At times, these challenges have seen the sector lead as an innovator at a local and global level. In some cases, we have perhaps witnessed a growing sense of agency as it seeks a stronger voice in defining its own role in society. How the voluntary sector shows leadership, or how its leadership needs to be recast in order to tackle these multi-faceted challenges, is a central concern. And if an increased or renewed commitment to social justice and representation is occurring, we need increased reflection and learning about how that process is taking place, to assess the internal and external role leadership should play in correcting the failures of diversity in the sector.
This conference invites participants to explore these issues. In 2021, the Voluntary Sector and Volunteering Research Conference – organised by the Voluntary Sector Studies Network (VSSN), in partnership with the Birmingham Voluntary Service Council (BVSC) – will provide a unique opportunity for academics, policy makers and practitioners from the UK and further afield to come together to share findings and discuss the implications of research for the sector’s future as a site of social leadership and social justice.
In support of this, our ‘Conference Track’ invites contributions focused on how civil society is offering leadership, innovation, and agency in redefining how it responds to challenges, and how the voluntary sector and volunteering can challenge the inequality that currently shapes them. These could include, for example: local voluntary sectors as spaces of place leadership; inequalities in volunteering participation, charity trusteeship and workforce; the presence of and challenges to racism, sexism, classism, and other inequalities; the changing relationship to public service delivery and partnership with other sectors; the sector as social pioneer and innovator in tackling local and global challenges; and many others.
Aims and streams
The conference aims to:
- Contribute to evidence and theory-building in the field
- Develop emerging research ideas
- Inform and be informed by the work of practitioners
- Inform and influence policy
We welcome submissions for individual papers, panel sessions and workshops. These could include panels devoted to a specific issue, training sessions, and interactive and creative workshops. We are particularly keen to receive proposals for the Conference Track, but we do also welcome papers that address a range of issues relevant to volunteering and the voluntary sector, aligned to the following streams:
- The Conference Track – Leadership, diversity, and civil society
- Democracy and grassroots voluntary action
- Diversity, race, (in)equality and inclusion
- Volunteering, participation and social action
- Advances in theory and methods
- Resources, including funding, fundraising, philanthropy, social enterprise and social investment
- Organisational management and governance, including law and regulation
- Historical perspectives on civil society, the voluntary sector and volunteering
- Civil society at the boundaries: relationships with the state and/or private sector
- Measuring civil society: outcomes, impact and social value
- New Researchers stream
You can submit your abstract here: https://www.vssn.org.uk/conference-abstract-submission.
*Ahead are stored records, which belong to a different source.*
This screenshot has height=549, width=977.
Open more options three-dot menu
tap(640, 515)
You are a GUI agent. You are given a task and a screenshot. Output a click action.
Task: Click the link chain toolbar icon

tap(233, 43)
For New Researchers submissions, please see the New Researcher webpage.
You don’t need to present a paper to attend. When submitting abstracts, authors will be asked which streams they feel their paper will fit best within. We welcome contributions from a variety of disciplines, including sociology, social policy, politics, psychology, geography, economics, business studies, social anthropology, philosophy and ethics.
Plenary sessions
Alongside the paper sessions and workshops, the programme will include plenary sessions, with an exciting line up of soon-to-be announced keynote presentations. These will include the opportunity for roundtable sessions were participants will have the opportunity to meet and share ideas with new and experienced researchers in their field, developing social and professional networks and agendas for future research and practice.
New researchers
The Conference is an ideal opportunity for new or early career researcher looking to meet, discuss and present their research with other new researchers in a supportive setting. A special series of parallel sessions will be run as part of the conference for ‘new’ or early career researchers. Attendance at this part of the conference is subsidised, and is intended for all early career researchers in the field of voluntary sector studies, whether postgraduate students or working/volunteering in the voluntary sector. For more details about how the New Researchers session works and to submit your abstract, please see the separate New Researchers page.
Best paper prizes
Campbell Adamson Memorial Prize
Presenters who submit a full paper by the 20th August deadline will automatically be considered for the Campbell Adamson Memorial Prize for best paper, which includes a £500 prize.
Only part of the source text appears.